• 原文
=======
シャルル五世の最後の法律

一三八二年の暴動の背景
Harry A. Miskimin, Speculum 38, 1963

一三八〇年の九月十六日、フランス国王シャルル五世賢人王は、彼が最も信頼している侍従のビューロー=ド=ラ=リヴィエールの腕の中で死を迎え、フランスの王位は十二歳の少年であるシャルル六世に渡された。同じ日の朝シャルル五世は、有名な最後の法律を宣言した。その法律とは、fouagesつまり竈税を廃止するものである。それによって、国庫収入上の様々な困難を引き起こすことになり、その困難が最終的には、ルーアンのアレールのそして、パリのマイヨタン(木槌党)の反乱への直接的で即座の挑発を提供することになった。この法律は歴史家にとって説明が出来ないものとして長い間扱われてきており、彼らはエドワード=ペロワの以下のような意見に同調しがちだった。つまり「臨終に当たって、我々は不条理で賢明でない考えにとりつかれるといういい例だ。彼の臣民並に、王は恒久的な課税が必要だと理解していなかった。彼が自分の良心を開放し、ペンを動かした時、彼の後継者から統治の手段を奪った。」
=======
• 提供された記録
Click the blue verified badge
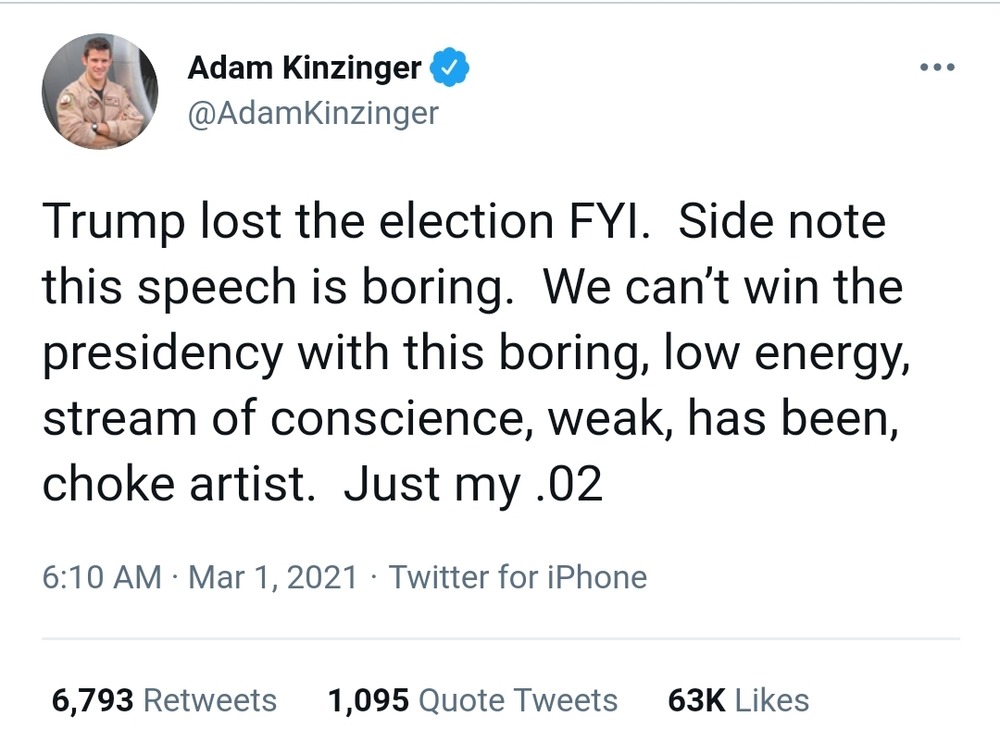This screenshot has height=741, width=1000. point(450,69)
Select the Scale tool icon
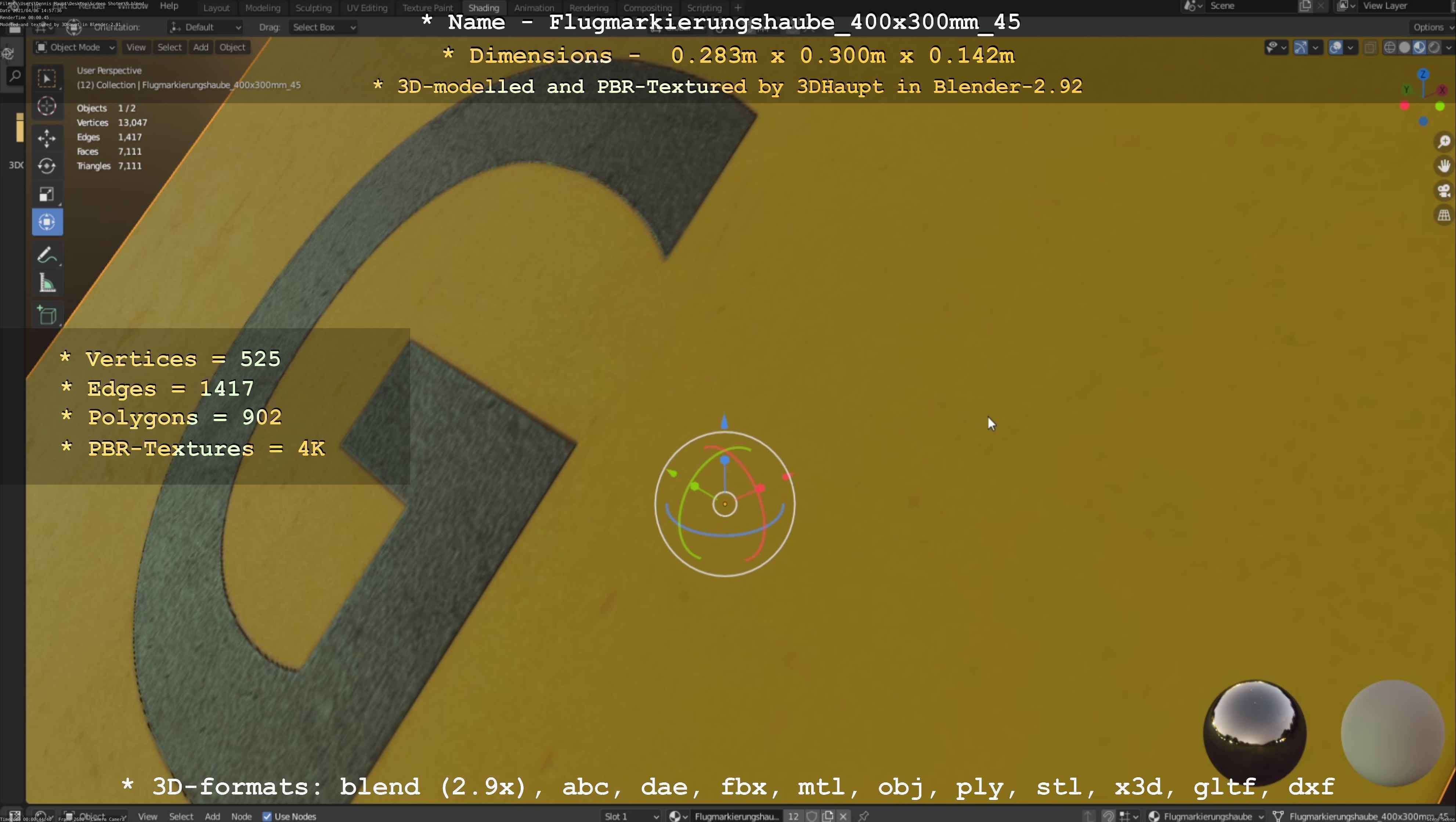Viewport: 1456px width, 822px height. (47, 194)
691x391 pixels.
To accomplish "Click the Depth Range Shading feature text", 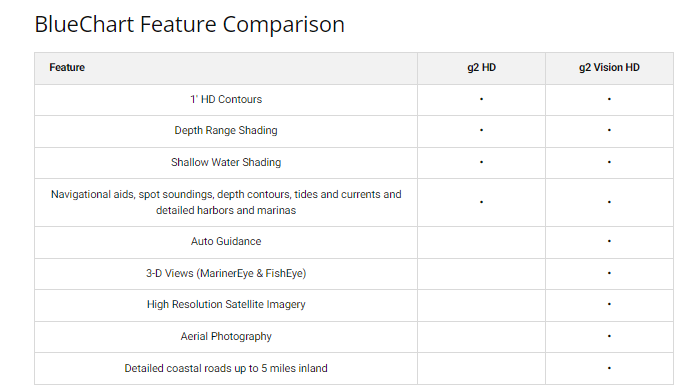I will click(x=226, y=130).
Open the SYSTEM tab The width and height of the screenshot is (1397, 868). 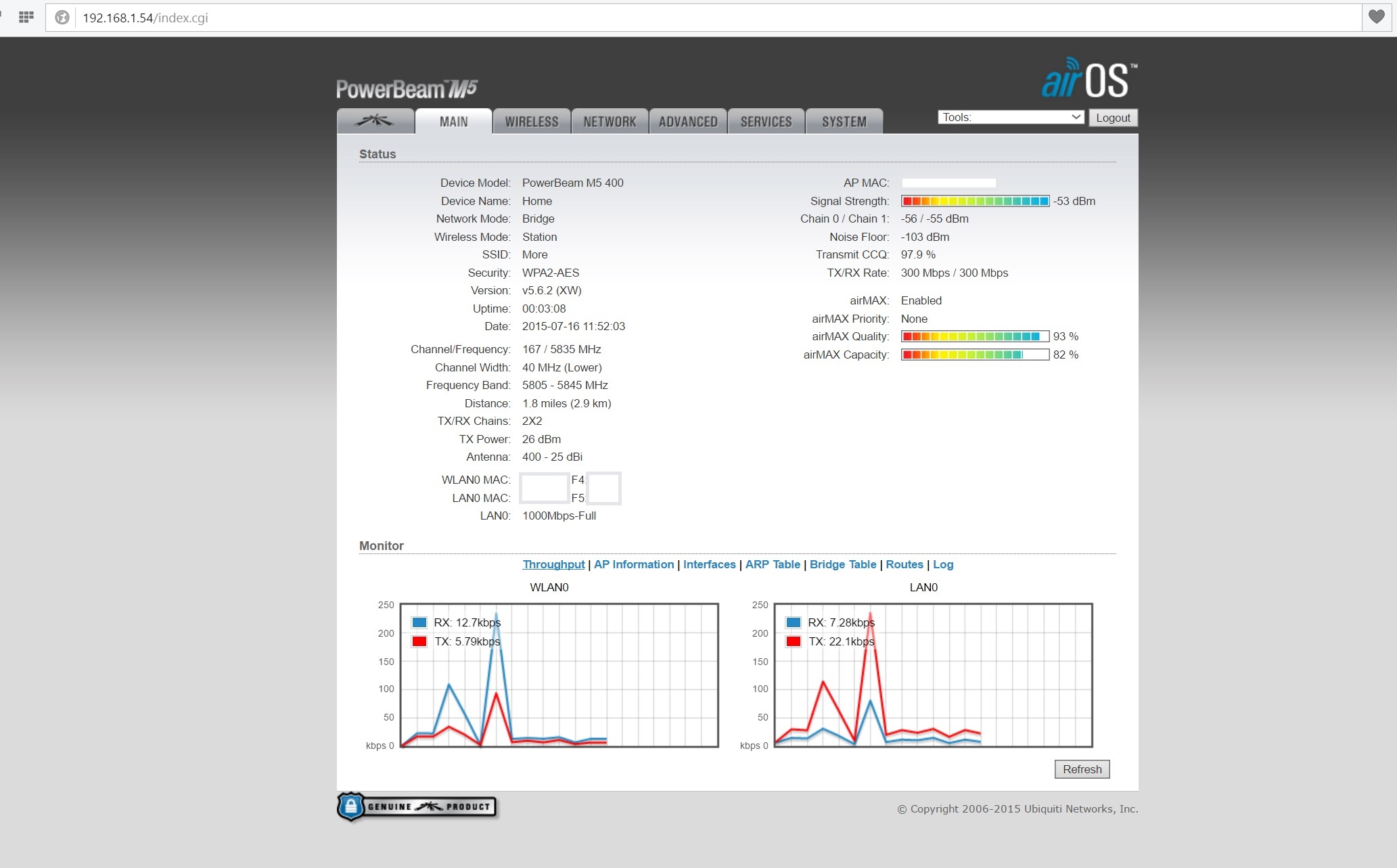844,122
=======
• 課題の目的
シャルル五世の最後の法律を扱う原文から、「一三八二年の暴動の背景」から「者から統治の手段を奪った。」」までの部分を一字一句そのまま書き写してください。

• 回答
一三八二年の暴動の背景
Harry A. Miskimin, Speculum 38, 1963

一三八〇年の九月十六日、フランス国王シャルル五世賢人王は、彼が最も信頼している侍従のビューロー=ド=ラ=リヴィエールの腕の中で死を迎え、フランスの王位は十二歳の少年であるシャルル六世に渡された。同じ日の朝シャルル五世は、有名な最後の法律を宣言した。その法律とは、fouagesつまり竈税を廃止するものである。それによって、国庫収入上の様々な困難を引き起こすことになり、その困難が最終的には、ルーアンのアレールのそして、パリのマイヨタン(木槌党)の反乱への直接的で即座の挑発を提供することになった。この法律は歴史家にとって説明が出来ないものとして長い間扱われてきており、彼らはエドワード=ペロワの以下のような意見に同調しがちだった。つまり「臨終に当たって、我々は不条理で賢明でない考えにとりつかれるといういい例だ。彼の臣民並に、王は恒久的な課税が必要だと理解していなかった。彼が自分の良心を開放し、ペンを動かした時、彼の後継者から統治の手段を奪った。」